Requirements:
Copy out the items from the line with "Edit the RSI period value 14" to the line with "pos(1427,57)", changing "knob" to "dial" and leaving everything else the same. Give only those lines.

**** Task inputs

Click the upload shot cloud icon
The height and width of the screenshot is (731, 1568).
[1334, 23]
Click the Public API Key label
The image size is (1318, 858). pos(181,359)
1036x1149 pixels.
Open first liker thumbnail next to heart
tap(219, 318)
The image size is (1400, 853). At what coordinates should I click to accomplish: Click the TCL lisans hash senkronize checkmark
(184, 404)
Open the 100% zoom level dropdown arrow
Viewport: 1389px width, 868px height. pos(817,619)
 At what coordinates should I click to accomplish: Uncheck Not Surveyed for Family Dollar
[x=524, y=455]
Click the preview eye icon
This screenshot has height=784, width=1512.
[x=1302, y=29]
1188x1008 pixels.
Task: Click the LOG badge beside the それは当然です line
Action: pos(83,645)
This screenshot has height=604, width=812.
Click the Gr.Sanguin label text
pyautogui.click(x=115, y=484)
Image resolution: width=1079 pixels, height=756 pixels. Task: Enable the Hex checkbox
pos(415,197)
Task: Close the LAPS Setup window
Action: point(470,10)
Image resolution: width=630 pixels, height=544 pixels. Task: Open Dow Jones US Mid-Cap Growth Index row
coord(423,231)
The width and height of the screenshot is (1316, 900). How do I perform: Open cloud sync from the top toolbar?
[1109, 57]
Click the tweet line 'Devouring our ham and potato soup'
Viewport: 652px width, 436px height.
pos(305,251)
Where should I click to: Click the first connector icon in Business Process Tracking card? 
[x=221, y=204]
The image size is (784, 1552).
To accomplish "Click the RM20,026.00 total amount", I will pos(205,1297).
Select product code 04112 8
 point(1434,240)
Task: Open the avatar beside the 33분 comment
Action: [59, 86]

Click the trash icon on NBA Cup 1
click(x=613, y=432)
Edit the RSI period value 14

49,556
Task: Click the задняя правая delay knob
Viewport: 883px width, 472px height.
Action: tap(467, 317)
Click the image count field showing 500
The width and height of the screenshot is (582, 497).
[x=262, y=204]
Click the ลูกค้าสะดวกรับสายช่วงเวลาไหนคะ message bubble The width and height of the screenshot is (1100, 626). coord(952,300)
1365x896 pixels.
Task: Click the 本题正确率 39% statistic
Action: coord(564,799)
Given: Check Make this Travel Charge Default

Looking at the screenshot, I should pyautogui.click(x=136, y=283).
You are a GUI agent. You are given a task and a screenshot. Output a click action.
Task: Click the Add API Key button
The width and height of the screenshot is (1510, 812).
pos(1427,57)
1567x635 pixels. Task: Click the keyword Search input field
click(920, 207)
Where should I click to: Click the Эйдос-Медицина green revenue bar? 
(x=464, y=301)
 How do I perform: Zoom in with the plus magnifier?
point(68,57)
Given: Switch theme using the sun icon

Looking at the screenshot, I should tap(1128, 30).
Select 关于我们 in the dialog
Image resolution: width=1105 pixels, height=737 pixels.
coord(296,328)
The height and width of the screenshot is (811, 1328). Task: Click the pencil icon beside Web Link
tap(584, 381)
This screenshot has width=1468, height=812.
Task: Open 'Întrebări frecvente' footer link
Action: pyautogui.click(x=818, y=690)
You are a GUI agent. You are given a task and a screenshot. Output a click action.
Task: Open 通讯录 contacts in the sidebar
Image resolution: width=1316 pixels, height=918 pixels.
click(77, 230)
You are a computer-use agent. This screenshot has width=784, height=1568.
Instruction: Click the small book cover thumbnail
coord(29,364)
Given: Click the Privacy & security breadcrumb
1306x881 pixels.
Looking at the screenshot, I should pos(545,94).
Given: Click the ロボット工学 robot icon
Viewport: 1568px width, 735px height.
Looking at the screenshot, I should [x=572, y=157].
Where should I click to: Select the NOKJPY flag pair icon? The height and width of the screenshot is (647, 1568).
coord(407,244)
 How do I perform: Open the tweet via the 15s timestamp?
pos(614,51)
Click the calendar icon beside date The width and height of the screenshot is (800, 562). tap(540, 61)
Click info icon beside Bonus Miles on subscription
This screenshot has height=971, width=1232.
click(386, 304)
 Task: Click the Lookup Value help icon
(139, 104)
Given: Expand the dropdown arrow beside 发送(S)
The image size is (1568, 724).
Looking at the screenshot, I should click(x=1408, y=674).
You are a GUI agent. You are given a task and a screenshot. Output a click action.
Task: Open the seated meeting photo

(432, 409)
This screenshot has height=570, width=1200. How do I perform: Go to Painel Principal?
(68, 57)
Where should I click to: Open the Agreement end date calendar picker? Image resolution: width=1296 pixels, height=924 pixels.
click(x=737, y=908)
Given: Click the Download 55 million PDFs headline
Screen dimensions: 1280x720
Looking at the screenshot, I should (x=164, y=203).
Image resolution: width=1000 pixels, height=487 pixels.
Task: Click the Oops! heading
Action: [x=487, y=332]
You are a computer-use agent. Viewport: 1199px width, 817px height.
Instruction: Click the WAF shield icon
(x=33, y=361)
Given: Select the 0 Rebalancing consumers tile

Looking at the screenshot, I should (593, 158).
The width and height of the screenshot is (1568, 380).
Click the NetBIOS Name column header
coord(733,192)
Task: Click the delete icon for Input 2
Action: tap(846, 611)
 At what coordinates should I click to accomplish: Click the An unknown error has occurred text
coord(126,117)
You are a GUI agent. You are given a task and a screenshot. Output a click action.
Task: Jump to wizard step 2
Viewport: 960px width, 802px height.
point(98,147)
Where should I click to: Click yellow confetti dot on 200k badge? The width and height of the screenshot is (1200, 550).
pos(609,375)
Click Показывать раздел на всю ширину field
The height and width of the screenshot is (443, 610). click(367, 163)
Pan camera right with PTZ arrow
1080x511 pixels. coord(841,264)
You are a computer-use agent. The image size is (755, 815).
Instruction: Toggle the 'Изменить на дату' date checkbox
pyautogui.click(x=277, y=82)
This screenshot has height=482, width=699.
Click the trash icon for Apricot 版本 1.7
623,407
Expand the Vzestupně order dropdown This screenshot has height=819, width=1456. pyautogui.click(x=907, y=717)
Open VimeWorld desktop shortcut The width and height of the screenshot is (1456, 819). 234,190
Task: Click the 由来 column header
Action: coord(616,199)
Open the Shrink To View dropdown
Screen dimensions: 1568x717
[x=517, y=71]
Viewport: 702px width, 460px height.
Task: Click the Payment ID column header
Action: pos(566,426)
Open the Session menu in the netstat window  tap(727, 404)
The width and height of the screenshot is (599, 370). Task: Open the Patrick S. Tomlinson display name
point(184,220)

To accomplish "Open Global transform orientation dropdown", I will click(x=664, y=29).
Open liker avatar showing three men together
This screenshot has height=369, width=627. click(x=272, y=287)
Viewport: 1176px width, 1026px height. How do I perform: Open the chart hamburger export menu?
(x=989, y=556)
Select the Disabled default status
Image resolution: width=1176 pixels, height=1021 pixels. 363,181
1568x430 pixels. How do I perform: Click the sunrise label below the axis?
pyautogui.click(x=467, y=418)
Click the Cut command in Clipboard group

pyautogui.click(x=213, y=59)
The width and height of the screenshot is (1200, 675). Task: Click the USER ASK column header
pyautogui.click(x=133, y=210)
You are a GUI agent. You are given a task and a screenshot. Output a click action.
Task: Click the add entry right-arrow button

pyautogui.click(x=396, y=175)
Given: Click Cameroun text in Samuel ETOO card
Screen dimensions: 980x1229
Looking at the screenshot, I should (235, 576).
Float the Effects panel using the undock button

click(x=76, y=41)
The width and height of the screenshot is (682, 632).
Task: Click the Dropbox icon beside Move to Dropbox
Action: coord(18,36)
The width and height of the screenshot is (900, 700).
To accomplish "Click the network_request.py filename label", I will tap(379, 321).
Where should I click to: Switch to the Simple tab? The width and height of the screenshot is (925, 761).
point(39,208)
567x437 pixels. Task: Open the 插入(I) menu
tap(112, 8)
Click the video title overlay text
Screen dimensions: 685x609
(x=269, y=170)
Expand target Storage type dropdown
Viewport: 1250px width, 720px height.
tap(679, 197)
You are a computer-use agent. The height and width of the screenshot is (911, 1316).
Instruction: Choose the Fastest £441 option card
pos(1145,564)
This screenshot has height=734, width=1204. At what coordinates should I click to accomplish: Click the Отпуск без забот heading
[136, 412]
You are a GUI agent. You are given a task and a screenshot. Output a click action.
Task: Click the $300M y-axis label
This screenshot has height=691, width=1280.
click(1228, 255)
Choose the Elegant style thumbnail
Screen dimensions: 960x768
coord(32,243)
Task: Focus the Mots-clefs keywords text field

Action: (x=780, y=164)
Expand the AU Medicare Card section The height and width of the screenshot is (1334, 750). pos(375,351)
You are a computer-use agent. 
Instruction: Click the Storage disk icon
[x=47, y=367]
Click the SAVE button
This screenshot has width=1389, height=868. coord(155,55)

********

Result of the exercise:
Edit the RSI period value 14

49,556
Task: Click the задняя правая delay dial
Viewport: 883px width, 472px height.
Action: tap(467, 317)
Click the image count field showing 500
The width and height of the screenshot is (582, 497).
[x=262, y=204]
Click the ลูกค้าสะดวกรับสายช่วงเวลาไหนคะ message bubble The width and height of the screenshot is (1100, 626). coord(952,300)
1365x896 pixels.
Task: Click the 本题正确率 39% statistic
Action: coord(564,799)
Given: Check Make this Travel Charge Default

Looking at the screenshot, I should pyautogui.click(x=136, y=283).
You are a GUI agent. You are given a task and a screenshot. Output a click action.
Task: Click the Add API Key button
The width and height of the screenshot is (1510, 812).
pos(1427,57)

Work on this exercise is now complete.